Aviso
Este conteúdo é para maiores de 18 anos. Se tem menos de 18 anos, é inapropriado para você. Clique aqui para continuar.

Kirsten Dunst Erik Carter/The New York Times

  • Salvar artigos

    Recurso exclusivo para assinantes

    assine ou faça login

Kyle Buchanan
The New York Times

As duas coisas que Kirsten Dunst, 39, mais queria em sua viagem à Itália era dormir bastante no avião e tomar um bellini ao chegar. Qualquer coisa mais, ela estava determinada a encarar como presente. E ela terminou recebendo muitos presentes.

Dunst tinha viajado à Itália para o Festival de Cinema de Veneza, no qual estrearia “The Power of the Dog”, um novo filme da Netflix dirigido por Jane Campion e que traz um dos melhores desempenhos da carreira da atriz.

Ela chegou no último dia de agosto, depois de meses em casa cuidando do filho recém-nascido, e de um ano inteiro passado em casa antes disso por causa da, bem, todo mundo sabe. Por isso, é fácil imaginar como Dunst se sentia ao desembarcar do avião, tomar um barco enquanto o sol punha e acelerar rumo ao seu hotel com as luzes de Veneza brilhando no crepúsculo.

Contemplando o panorama, os olhos da atriz se encheram de lágrimas: um dia inteiro de viagem aérea, quatro meses sem dormir cuidando de um bebê, e a cidade mais bonita que você já viu na vida podem ter esse efeito sobre uma pessoa.

As 48 horas seguintes foram um torvelinho. Dunst tentou superar o jet lag e descansar na piscina do hotel, onde saboreou bellinis na companhia do irmão e ficou de olho nas peripécias aquáticas de velhinhos italianos endinheirados.

☆ ☆ ☆ ☆ ☆

• _Tarefas propostas_
(a) Responda às três perguntas a seguir com base na reportagem sobre Kirsten Dunst.
(i) Que filme Dunst estrearia no Festival de Cinema de Veneza?
(ii) Em que dia ela chegou à Itália?
(iii) Na companhia de quem ela saboreou bellinis na piscina do hotel?
(b) Transcreva da reportagem sobre Kirsten Dunst o trecho que vai de "As duas coisas" até "brilhando no crepúsculo.".

• _Dados_
☆ ☆ ☆ ☆ ☆

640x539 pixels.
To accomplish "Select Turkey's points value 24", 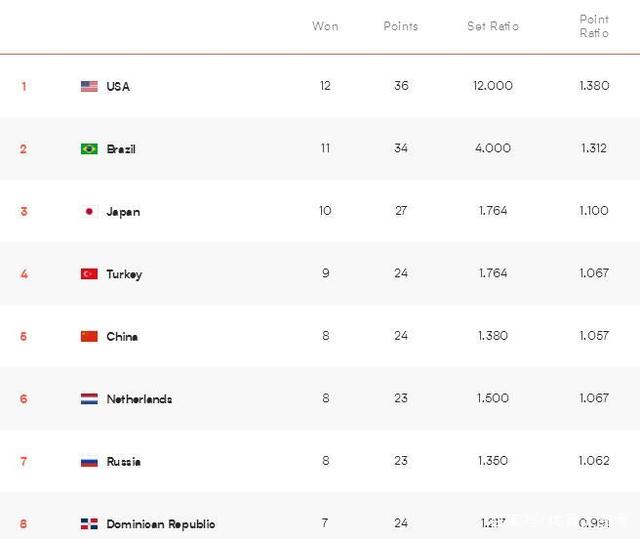I will point(401,273).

☆ ☆ ☆ ☆ ☆

• _Respostas dadas_
(a)
(i) "The Power of the Dog", um novo filme da Netflix dirigido por Jane Campion.
(ii) No último dia de agosto.
(iii) Na companhia do irmão.

(b)
As duas coisas que Kirsten Dunst, 39, mais queria em sua viagem à Itália era dormir bastante no avião e tomar um bellini ao chegar. Qualquer coisa mais, ela estava determinada a encarar como presente. E ela terminou recebendo muitos presentes.

Dunst tinha viajado à Itália para o Festival de Cinema de Veneza, no qual estrearia “The Power of the Dog”, um novo filme da Netflix dirigido por Jane Campion e que traz um dos melhores desempenhos da carreira da atriz.

Ela chegou no último dia de agosto, depois de meses em casa cuidando do filho recém-nascido, e de um ano inteiro passado em casa antes disso por causa da, bem, todo mundo sabe. Por isso, é fácil imaginar como Dunst se sentia ao desembarcar do avião, tomar um barco enquanto o sol punha e acelerar rumo ao seu hotel com as luzes de Veneza brilhando no crepúsculo.